Spiegelmers are mirror-image, L-configured oligos composed of the L-isomer of ribonucleic acid. They bind to a biological target in a manner similar to antibody-antigen recognition, explains Stefan Vonhoff, Ph.D., vp of chemistry, manufacturing and control at Noxxon. Because they are not degraded by naturally occurring nucleases, Spiegelmers offer an attractive in vivo stability profile. They are unmodified L-RNA oligonucleotides that are synthesized using standard production processes established for natural D-configured oligos.

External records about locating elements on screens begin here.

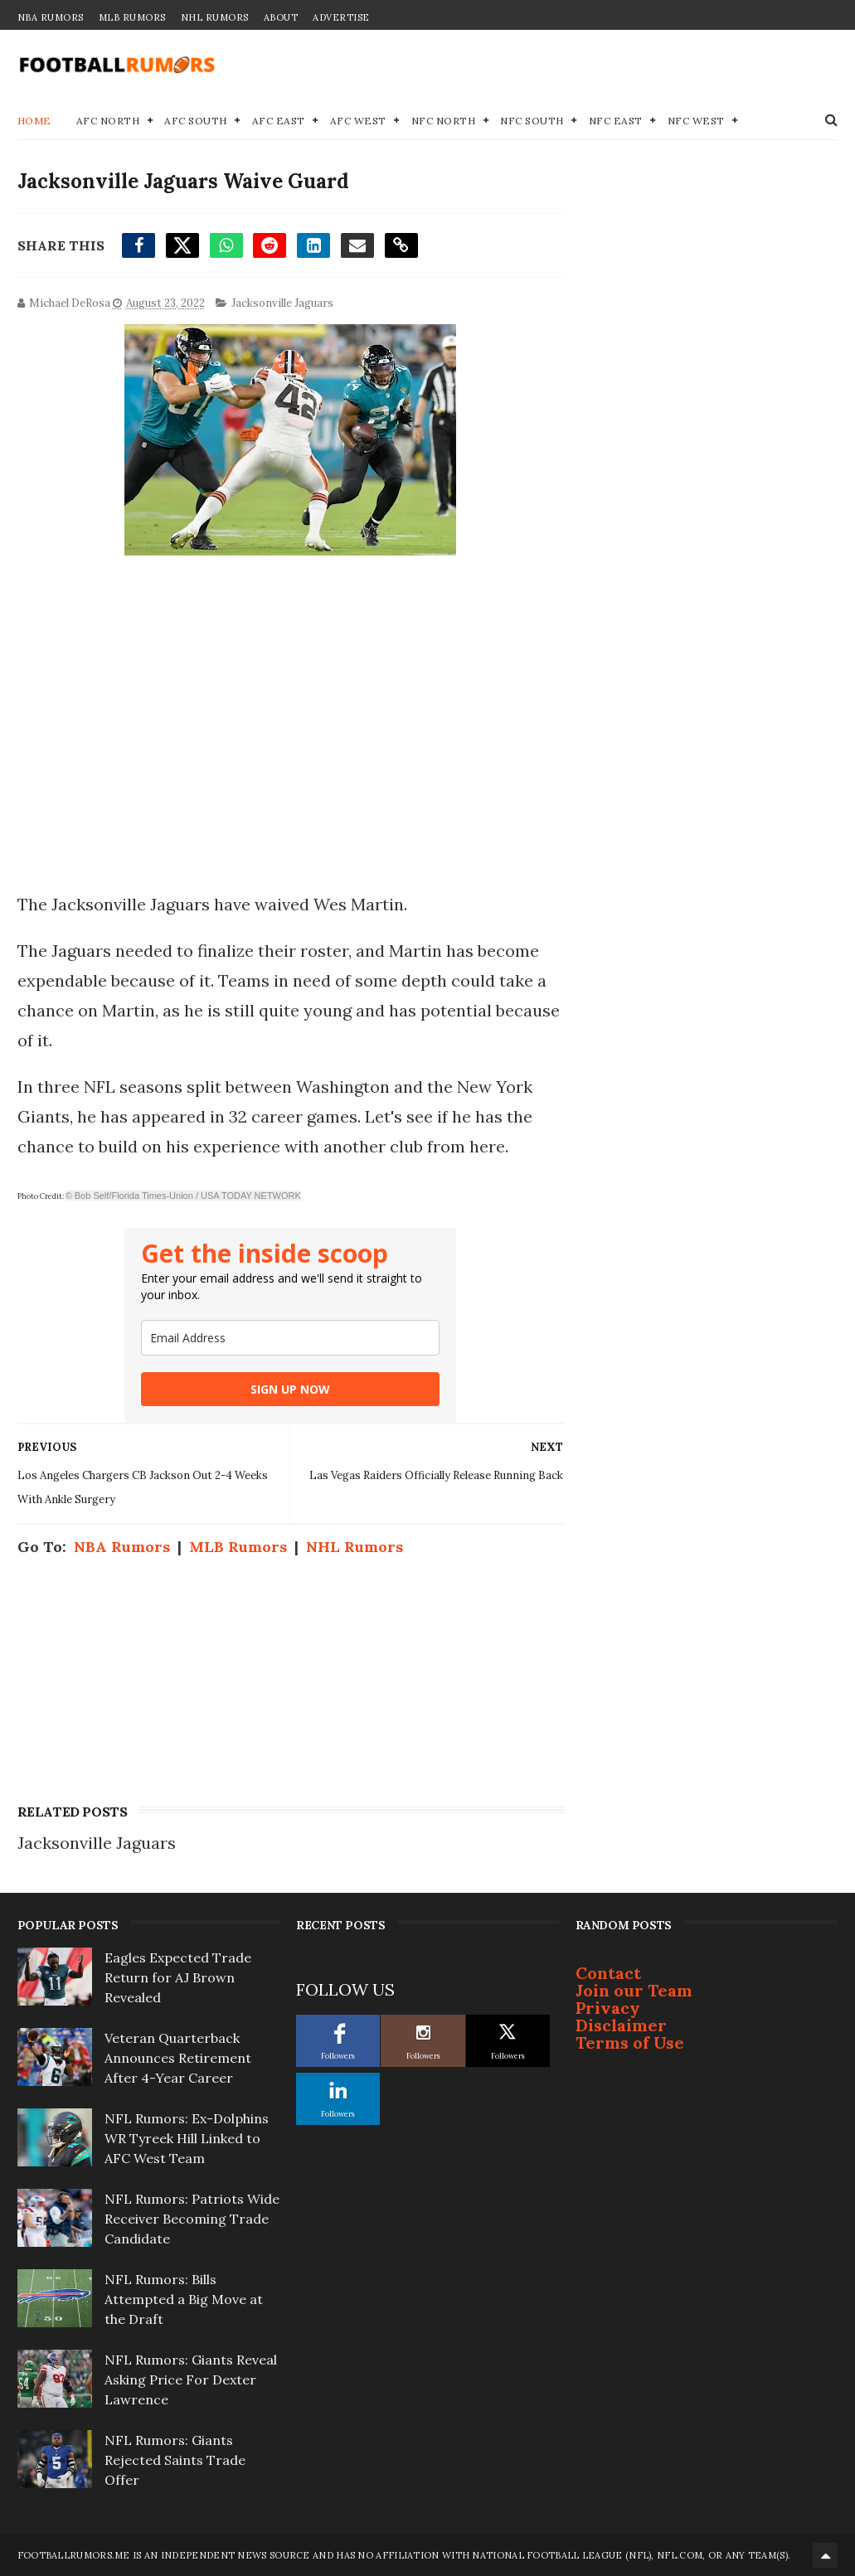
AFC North (108, 120)
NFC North (443, 120)
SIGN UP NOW (290, 1389)
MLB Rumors (132, 17)
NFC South (532, 120)
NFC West (696, 120)
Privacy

Initially, “the development of a scalable and cost-efficient manufacturing process for the L-RNA monomers” was a challenge, says Dr. Vonhoff. Today, the monomers are synthesized at multikilogram scale and the key raw material, L-ribose, has turned into a chemical commodity produced at ton scale for the manufacturing of antiviral drugs such as clevudine, which is used to treat hepatitis B.
Now, notes Dr. Vonhoff, Noxxon’s main process-development focus is on GMP manufacturing of Spiegelmers, in which efficient purification strategies are key to producing the drug substance at a consistently high quality. Noxxon has initiated a program with a CMO partner “to improve loading efficiency while maintaining the quality of the product,” says Dr. Vonhoff. The main impurities produced during the manufacture of Spiegelmers are “failure sequences,” he adds. “Due to their unnatural L-configuration, those N(+)-mers and N(-)-mers” are unlikely to exert off-target effects.
As therapeutic oligos move through preclinical testing into human studies and on to commercialization there is an increasing need for higher throughput analytical methods and strategies for assessing the composition and purity of larger amounts of compound isolated from biological samples such as blood and tissue. Analytical processes focus on identifying potentially active metabolites, quantifying and identifying impurities, and characterizing the pharmacokinetic properties of the drug as part of required ADME studies.